George Stacey’s Women
Though not nearly as well known as his contemporaries, such as Billy Baldwin and Sister Parish, interior designer George Stacey had a lasting impact on 20th-century decorating—in addition to an impressive client list.
Excerpted from George Stacey and the Creation of American Chic, by Maureen Footer
In 1938 Brenda Diana Duff Frazier made her society debut to much fanfare, landing the cover of Life and giving hope of a brighter future to a Depression-weary America. Naturally, the world’s most famous debutante needed stylishly decorated digs to suit her newfound stature. Her signature red lipstick, Footer writes, “may have had much to do with the honing of Stacey’s signature red and green palette” at her home, Meadow Wood Farm, in Oyster Bay. Frazier is photographed here in the drawing room; the illustration appeared in Vogue.
The introverted Stacey “surely fed off [Diana] Vreeland’s energy and confidence . . . as well as her prodigious imagination,” Footer writes. “It was a reciprocated admiration.” At the legendary fashion editor’s apartment at 400 Park Avenue, Stacey designed a “high style, high contrast” entry hall replete with four-foot-tall blackamoors and ebonized floors, where Vreeland posed dripping in pearls for George Platt Lynes (above, right). Stacey acolyte Billy Baldwin decorated her later residence, at 550 Park Avenue (above, left), employing Stacey furniture, Vreeland’s beloved “cinquecento” red, and a large draped mirror, a decorating device borrowed from Stacey.

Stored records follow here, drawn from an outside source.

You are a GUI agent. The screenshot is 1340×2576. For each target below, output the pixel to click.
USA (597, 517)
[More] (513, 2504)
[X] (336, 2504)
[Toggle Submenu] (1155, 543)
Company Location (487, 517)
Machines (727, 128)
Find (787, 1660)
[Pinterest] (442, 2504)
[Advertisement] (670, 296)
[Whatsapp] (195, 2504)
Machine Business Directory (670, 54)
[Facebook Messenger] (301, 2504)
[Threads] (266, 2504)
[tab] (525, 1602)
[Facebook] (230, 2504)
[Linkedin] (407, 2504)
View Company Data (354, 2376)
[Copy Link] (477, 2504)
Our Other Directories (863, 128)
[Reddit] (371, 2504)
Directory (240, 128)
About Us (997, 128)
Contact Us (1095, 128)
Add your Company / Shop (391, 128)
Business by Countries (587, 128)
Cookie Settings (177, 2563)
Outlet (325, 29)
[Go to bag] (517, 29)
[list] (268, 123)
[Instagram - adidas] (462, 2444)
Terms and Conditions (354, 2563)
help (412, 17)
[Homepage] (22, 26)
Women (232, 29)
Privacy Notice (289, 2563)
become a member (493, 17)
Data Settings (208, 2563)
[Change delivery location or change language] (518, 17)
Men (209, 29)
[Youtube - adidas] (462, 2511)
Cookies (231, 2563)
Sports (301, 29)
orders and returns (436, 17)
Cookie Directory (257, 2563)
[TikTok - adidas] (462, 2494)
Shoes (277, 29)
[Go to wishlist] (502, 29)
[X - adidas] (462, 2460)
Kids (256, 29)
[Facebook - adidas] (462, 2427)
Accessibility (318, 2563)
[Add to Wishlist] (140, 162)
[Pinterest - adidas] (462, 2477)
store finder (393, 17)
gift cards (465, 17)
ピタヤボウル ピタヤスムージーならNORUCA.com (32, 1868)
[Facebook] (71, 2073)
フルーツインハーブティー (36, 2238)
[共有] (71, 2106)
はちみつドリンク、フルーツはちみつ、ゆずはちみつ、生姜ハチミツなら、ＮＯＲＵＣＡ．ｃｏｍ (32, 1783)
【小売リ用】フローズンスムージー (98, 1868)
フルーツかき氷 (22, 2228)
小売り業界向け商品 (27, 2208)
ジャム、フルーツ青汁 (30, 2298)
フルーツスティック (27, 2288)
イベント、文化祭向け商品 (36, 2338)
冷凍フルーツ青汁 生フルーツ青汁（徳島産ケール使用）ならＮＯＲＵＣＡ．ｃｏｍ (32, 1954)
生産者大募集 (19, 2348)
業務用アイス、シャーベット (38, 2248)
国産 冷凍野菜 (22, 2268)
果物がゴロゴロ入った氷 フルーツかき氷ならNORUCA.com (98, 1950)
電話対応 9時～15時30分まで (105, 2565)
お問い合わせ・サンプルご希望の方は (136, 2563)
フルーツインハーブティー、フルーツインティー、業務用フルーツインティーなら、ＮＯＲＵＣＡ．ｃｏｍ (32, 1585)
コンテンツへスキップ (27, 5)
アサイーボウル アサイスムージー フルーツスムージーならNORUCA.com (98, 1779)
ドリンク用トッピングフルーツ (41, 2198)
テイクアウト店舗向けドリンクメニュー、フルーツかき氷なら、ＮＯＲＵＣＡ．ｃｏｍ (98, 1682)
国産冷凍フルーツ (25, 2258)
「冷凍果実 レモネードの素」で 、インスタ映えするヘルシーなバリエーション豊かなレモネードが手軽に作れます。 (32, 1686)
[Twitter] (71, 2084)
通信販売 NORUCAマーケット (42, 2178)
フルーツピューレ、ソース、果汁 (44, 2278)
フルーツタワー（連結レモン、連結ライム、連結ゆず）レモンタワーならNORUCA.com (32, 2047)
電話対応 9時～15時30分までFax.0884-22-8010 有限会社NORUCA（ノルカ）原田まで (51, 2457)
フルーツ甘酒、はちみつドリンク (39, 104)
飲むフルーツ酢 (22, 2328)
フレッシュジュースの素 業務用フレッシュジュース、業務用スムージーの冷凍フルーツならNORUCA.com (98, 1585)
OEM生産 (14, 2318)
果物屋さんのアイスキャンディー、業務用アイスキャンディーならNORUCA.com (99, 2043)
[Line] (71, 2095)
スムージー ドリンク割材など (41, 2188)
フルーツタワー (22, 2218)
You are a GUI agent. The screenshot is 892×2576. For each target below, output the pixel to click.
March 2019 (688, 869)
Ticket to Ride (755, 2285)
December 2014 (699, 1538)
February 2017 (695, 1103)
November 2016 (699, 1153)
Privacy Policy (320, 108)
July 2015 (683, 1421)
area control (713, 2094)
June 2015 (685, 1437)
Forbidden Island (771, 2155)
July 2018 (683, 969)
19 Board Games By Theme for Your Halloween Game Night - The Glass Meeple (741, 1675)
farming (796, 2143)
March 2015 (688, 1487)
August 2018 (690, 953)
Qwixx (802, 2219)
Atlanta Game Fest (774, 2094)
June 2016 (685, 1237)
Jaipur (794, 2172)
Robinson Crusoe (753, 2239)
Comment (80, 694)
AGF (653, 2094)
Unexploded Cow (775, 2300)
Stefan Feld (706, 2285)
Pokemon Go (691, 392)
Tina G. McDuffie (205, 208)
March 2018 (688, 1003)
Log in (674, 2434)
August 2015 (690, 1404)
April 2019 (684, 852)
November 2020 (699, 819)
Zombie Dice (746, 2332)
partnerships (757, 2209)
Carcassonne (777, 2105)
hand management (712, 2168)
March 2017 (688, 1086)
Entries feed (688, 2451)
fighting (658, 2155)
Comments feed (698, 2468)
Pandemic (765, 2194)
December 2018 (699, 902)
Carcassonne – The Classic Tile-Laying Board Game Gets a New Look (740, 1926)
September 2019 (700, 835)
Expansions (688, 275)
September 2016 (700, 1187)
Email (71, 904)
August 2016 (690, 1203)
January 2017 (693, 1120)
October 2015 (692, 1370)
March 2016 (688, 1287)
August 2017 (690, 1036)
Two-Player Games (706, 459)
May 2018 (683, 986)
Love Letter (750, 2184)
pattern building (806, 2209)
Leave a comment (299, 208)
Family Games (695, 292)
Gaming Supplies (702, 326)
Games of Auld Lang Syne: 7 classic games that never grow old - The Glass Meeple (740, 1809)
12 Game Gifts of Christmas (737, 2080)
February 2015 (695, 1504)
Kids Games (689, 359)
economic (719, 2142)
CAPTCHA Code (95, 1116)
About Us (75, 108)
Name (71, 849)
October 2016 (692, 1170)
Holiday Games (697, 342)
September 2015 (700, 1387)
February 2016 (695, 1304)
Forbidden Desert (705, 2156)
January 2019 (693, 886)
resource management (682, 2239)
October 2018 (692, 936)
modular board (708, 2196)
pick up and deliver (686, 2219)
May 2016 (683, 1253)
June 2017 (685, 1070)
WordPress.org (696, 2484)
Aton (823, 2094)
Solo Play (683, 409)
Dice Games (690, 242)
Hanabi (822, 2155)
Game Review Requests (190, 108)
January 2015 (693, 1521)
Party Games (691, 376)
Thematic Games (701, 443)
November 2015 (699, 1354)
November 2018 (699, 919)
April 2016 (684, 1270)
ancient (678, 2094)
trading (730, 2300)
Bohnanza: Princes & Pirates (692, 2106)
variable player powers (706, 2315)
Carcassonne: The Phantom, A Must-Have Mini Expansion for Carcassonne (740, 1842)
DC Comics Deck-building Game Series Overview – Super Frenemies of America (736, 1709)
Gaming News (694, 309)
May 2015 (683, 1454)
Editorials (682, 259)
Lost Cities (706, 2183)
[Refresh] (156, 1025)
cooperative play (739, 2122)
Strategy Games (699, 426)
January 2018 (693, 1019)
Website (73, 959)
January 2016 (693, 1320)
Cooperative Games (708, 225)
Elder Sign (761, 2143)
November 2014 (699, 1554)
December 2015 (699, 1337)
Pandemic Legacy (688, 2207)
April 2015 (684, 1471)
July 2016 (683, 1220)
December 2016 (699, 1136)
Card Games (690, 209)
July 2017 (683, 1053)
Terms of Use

Socialite Babe Paley, who was once a fashion editor at Vogue (Horst captured her fragile beauty in the image at left), took on Stacey as her decorator after her sisters, Minnie Astor and Betsey Whitney, reported successful collaborations with him. The pair shared a passion for French antiques, which filled her Gold Coast estate, Kiluna Farm (above, right), enhancing the considerable collection of 19th-century French paintings amassed by her husband, CBS television chief executive William S. Paley.
After she gained fame as an actress, Grace Kelly (above, middle) enlisted Stacey to decorate an apartment overlooking Central Park, and she later retained his services upon becoming the Princess of Monaco, in 1956. In the Palais Princier, Stacey introduced subtle designs that refreshed the public rooms, such as the Salon des Glaces (above, left), where Princess Caroline poses on a reupholstered bench. The airy conservatory/family room (above, right) is anchored by substantial pieces, including an eight-seat borne (a sofa with a central back) and an ample writing table.
Grace Kelly and Ava Gardner had starred together in the 1953 film Mogambo, and when Gardner decamped from Hollywood for Spain, Kelly sent Stacey, who was spending lots of time in Paris, her way. The living room (above, left) and dining room (above, right) of Gardner’s apartment in Madrid are excellent examples of Stacey’s finely honed eye for balance and scale, as well as color palettes, such as dove gray and chocolate brown in the former and persimmon, gold, and black in the latter.